Private William Lochren later recalled that, upon hearing Hancock’s order, “Every man realized in an instant what that order meant, - death or wounds to us all; the sacrifice of the regiment to gain a few minutes time and save the position and probably the battlefield.” Within moments, the tiny regiment was sweeping down the hill, first at a double-quick, then at full speed with bayonets leveled. Wilcox’s Alabamans saw the charge coming and opened a murderous fire, but the Minnesotans kept coming at them. Their assault was so ferocious, Wilcox thought he was being attacked by a much larger body and immediately requested more support, stating that the contest was “unequal.”
As the Minnesotans approached, man after man went down to the withering fire, but they kept running at full speed and, as one soldier would write home, “no one took a second look at his fallen companion.” Then, as they closed on the Confederates, the first line of Wilcox’s men broke for the rear, stampeding into the second line and bringing the entire Confederate attack to a halt. The men of the 1st Minnesota quickly took what cover was available and fired a volley into the staggered and surprised Confederates. They exchanged fire for some minutes and Wilcox actually ordered his men to fall back. Upon seeing the Confederates retreat, the Minnesotans fell back as Hancock’s reinforcements filled the gap in the Union line.
Of the 262 men from the regiment who had gone down the hill, only 47 were not listed as casualties. Nearly every officer had gone down, including Colonel Colvill, who was badly wounded.

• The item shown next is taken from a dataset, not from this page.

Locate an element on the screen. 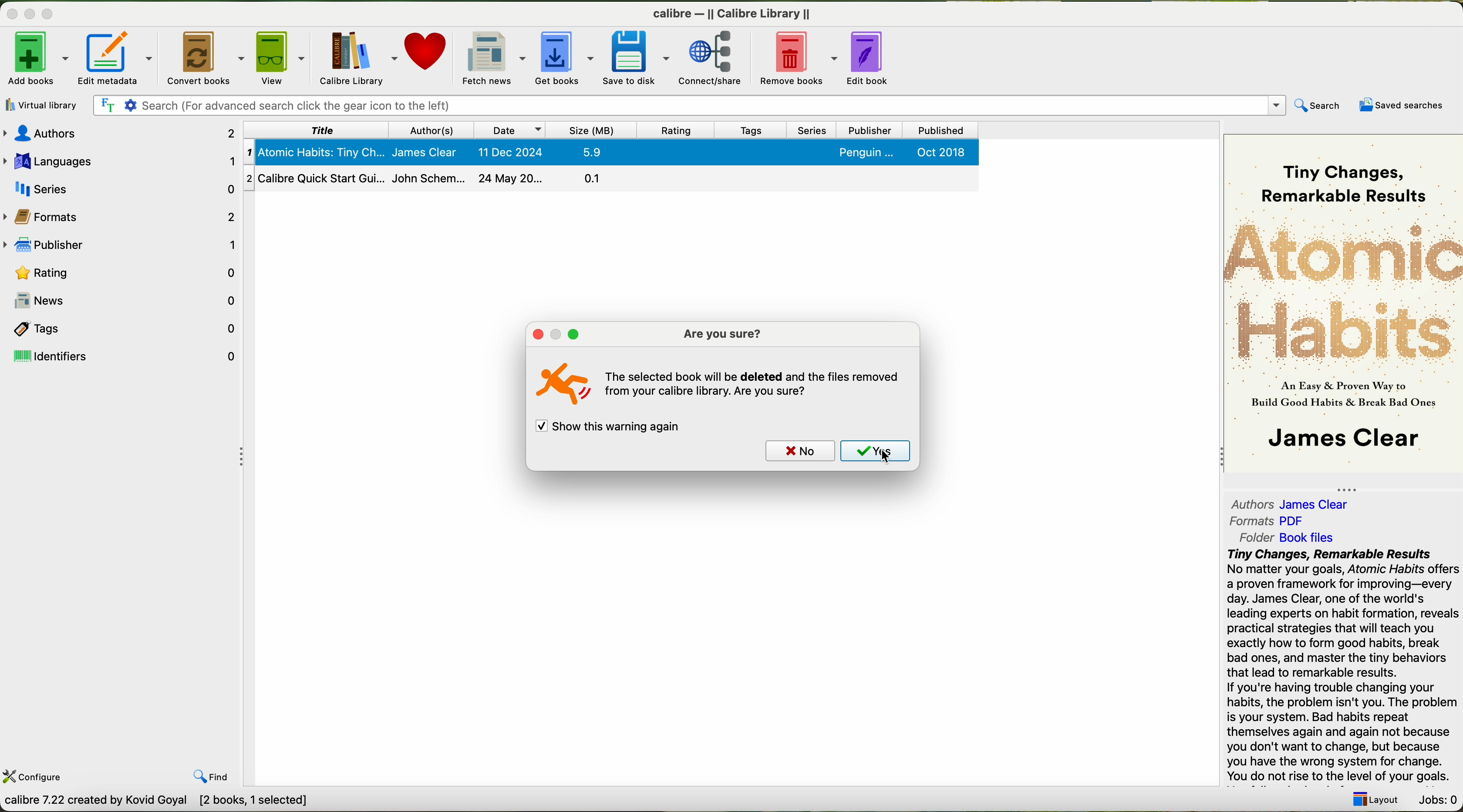 Image resolution: width=1463 pixels, height=812 pixels. date is located at coordinates (510, 129).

The regiment suffered a casualty rate of 82 percent in the assault—the highest any Union unit would suffer in the entire war. However, the regiment had bought Hancock his five minutes, with ten more to spare.

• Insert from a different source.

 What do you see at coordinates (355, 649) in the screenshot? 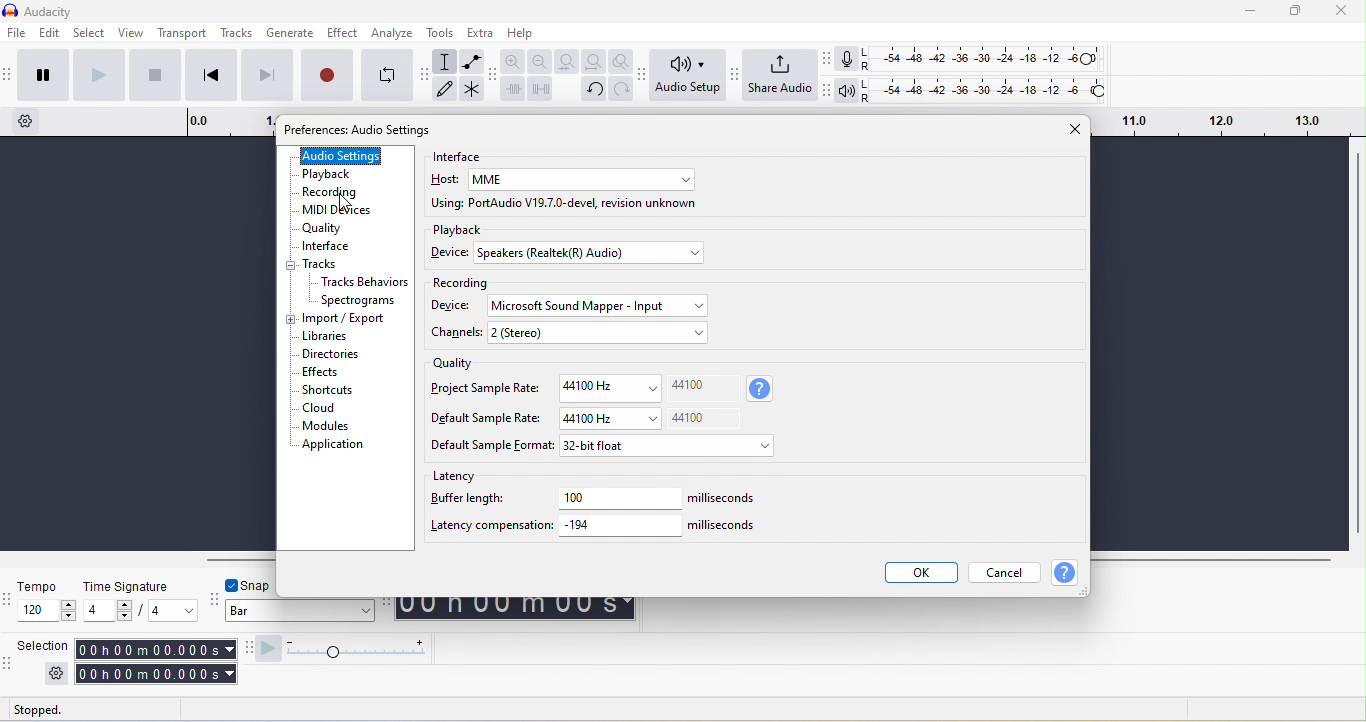
I see `play at speed` at bounding box center [355, 649].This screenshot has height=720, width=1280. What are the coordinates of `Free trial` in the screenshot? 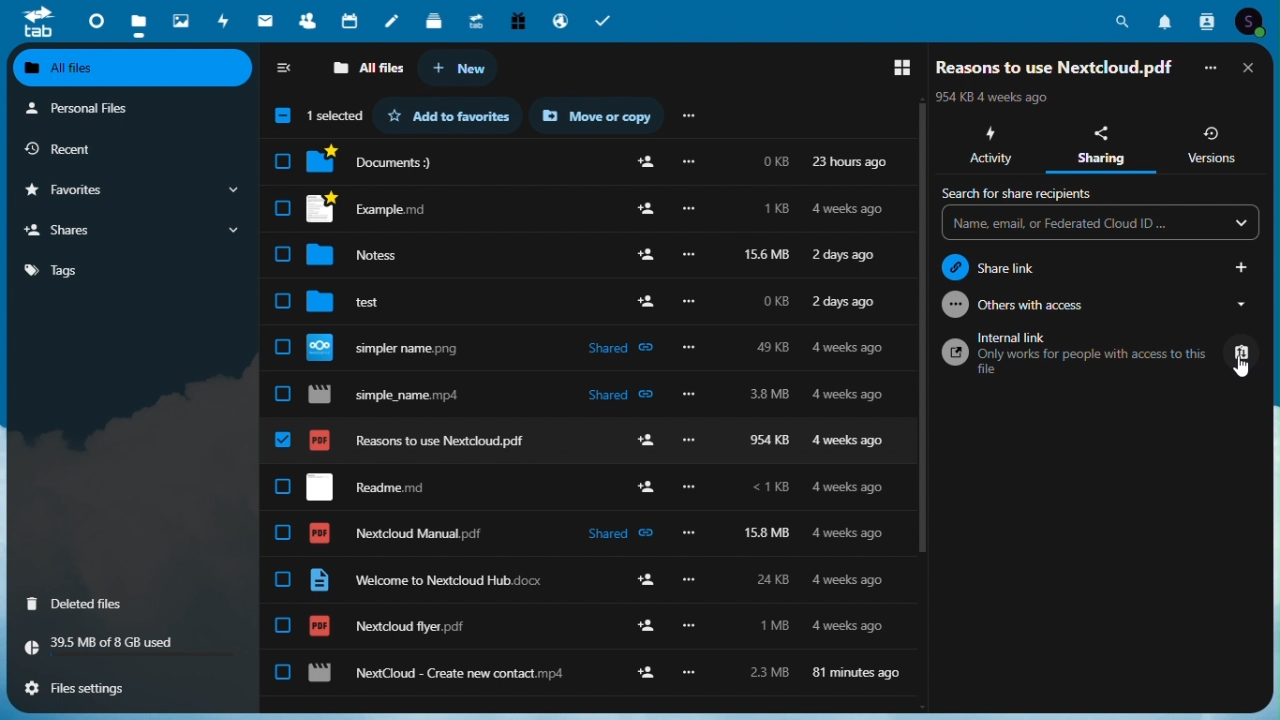 It's located at (518, 22).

In discussing this critical part of the second day at Gettysburg, historians have naturally focused on the bravery and sacrifice of the 1st Minnesota, as well they should. However, at the same time, Hancock’s quick thinking and grim determination in ordering the attack also deserves praise. He made what he apparently knew was a necessary but terrible order, and never flinched. In his professional judgment, the situation was grave and a desperate order was required in order to buy those five minutes. It might be argued that no five minutes at Gettysburg could have been more important. III Corps was shattered and retreating, and Union forces were desperately fighting to hold Little Round Top. In essence, the entire Federal left was being assailed and the pressure on that sector of the line was tremendous. Had the 1st Minnesota not been ordered forward to counter the Confederate thrust, Wilcox probably would have penetrated the Union center, split the Army of the Potomac, and rolled up its flanks. The result would have been disastrous. Hancock saw this danger but, unlike John Buford, he had no time to contemplate, to plan, or to weigh the cost of his decision. As with Buford, however, there was also an easier decision. He could have simply kept the 1st Minnesota in-place and tried to hurry the reinforcements up to the line. It would have been the easy course, but Hancock knew it would fail. Instead, he asked men to pay a high price, but one he knew might determine victory or defeat.